Runnegar B, Pojeta J
Science. 1974 Oct 25;186(4161):311-7. doi: 10.1126/science.186.4161.311.
Stasek (1) theorized that the extant mollusks are the progeny of three separate lineages that separated before the phylum was well established. He wrote that no known intermediate forms, fossil or living, bridge the "enormous gaps between any two of the three lineages," and therefore treated each as a separate subphylum. These subphyla are (i) the subphylum Aculifera Hatscheck 1891, containing only the class Aplacophora, derived from the most primitive ancestors of the Mollusca; (ii) the subphylum Placophora von Jhering 1876, containing only the class Polyplacophora, and emphasizing the pseudometamerism of its more advanced premollusk ancestor; and (iii) the subphylum Conchifera Gegenbaur 1878, containing the Monoplacophora and the other classes derived from it. We point out that the Polyplacophora may be derived from the Monoplacophora instead of a more primitive ancestral stock. We also suggest that the Conchifera can be separated into two major lineages, each worthy of the rank of subphylum. The fossil record indicates that the Monoplacophora gave rise to the Gastropoda, Cephalopoda, Rostroconchia, and possibly Polyplacophora, and that the Pelecypoda and Scaphopoda are derived from the Rostroconchia. These last three classes thus form a lineage that diverged from the Monoplacophora in the Early Cambrian. They emphasized a shell form that in all groups is primitively open at both ends, allowing the gut to remain relatively straight, with an anterior mouth and posterior anus. They became burrowing (infaunal) deposit or filter feeders. We coin the term Diasoma (through-body) for the subphylum containing these three classes (Rostroconchia, Pelecypoda, and Scaphopoda). The remaining three classes (Monoplacophora, Gastropoda, and Cephalopoda) emphasize a conical univalved shell, usually twisted into a spiral. The relatively small single aperture forces the anus to lie close to the mouth, and the gut is bent into a "U." Most are surface-dwelling (epifaunal) grazers or carnivores. We coin the name Cyrtosoma (hunchback-body) for the subphylum containing these three classes. Strictly speaking, the cyrtosomes are the ancestors of the diasomes but, in fact, both subphyla appeared and began to diversify within a few million years in the Early Cambrian. Note added in proof: After proofs were corrected we were informed that the new genus Opikella (40) is preoccupied by (Opikella = Oepikella) Thorslund 1940, an Ordovican ostracod. We rename the mollusk genus Oepikila.

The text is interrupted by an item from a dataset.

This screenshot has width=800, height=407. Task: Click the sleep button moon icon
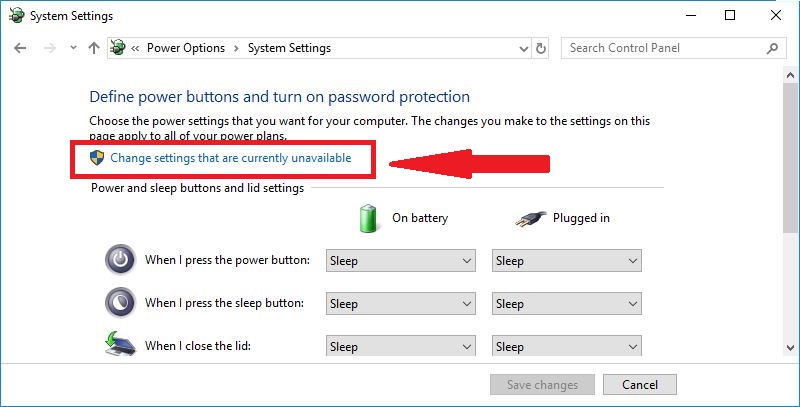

斯塔塞克(1)提出理论,认为现存的软体动物是三个独立谱系的后代,这些谱系在该门动物尚未完全确立之前就已分离。他写道,没有已知的中间形式,无论是化石还是现存的,能够填补这三个谱系中任意两个之间的“巨大差距”,因此将每个谱系都视为一个独立的亚门。这些亚门分别是:(i)1891年哈茨克命名的无板亚门,仅包含单板纲,源自软体动物最原始的祖先;(ii)1876年冯·耶林命名的多板亚门,仅包含多板纲,并强调其更高级的前软体动物祖先的拟分节现象;(iii)1878年格根鲍尔命名的有壳亚门,包含单板纲以及由此衍生出的其他纲。我们指出,多板纲可能源自单板纲,而非更原始的祖先种群。我们还建议,有壳亚门可分为两个主要谱系,每个谱系都有资格列为亚门。化石记录表明,单板纲演化出了腹足纲、头足纲、喙壳纲,可能还包括多板纲,而双壳纲和掘足纲则源自喙壳纲。因此,后三个纲形成了一个在寒武纪早期从单板纲分化出来的谱系。它们强调一种贝壳形态,在所有类群中,贝壳最初两端都是开口的,使肠道保持相对笔直,前端有口,后端有肛门。它们成为穴居(底内动物)的沉积物或滤食性动物。我们为包含这三个纲(喙壳纲、双壳纲和掘足纲)的亚门创造了“通体亚门”(Diasoma,意为贯穿身体)这个术语。其余三个纲(单板纲、腹足纲和头足纲)则强调一种圆锥形的单壳,通常扭曲成螺旋状。相对较小的单一开口迫使肛门靠近口部,肠道弯曲成“U”形。大多数是体表生活(表栖动物)的草食性或肉食性动物。我们为包含这三个纲的亚门创造了“驼背体亚门”(Cyrtosoma,意为驼背身体)这个名称。严格来说,驼背体亚门是通体亚门的祖先,但实际上,这两个亚门在寒武纪早期的几百万年内都出现并开始分化。校样后补注:校样校正后我们得知,新属奥皮凯拉(40)已被1940年的托尔斯特伦德(奥皮凯拉 = 厄皮凯拉)占用,厄皮凯拉是一种奥陶纪介形虫。我们将软体动物属奥皮基拉重新命名。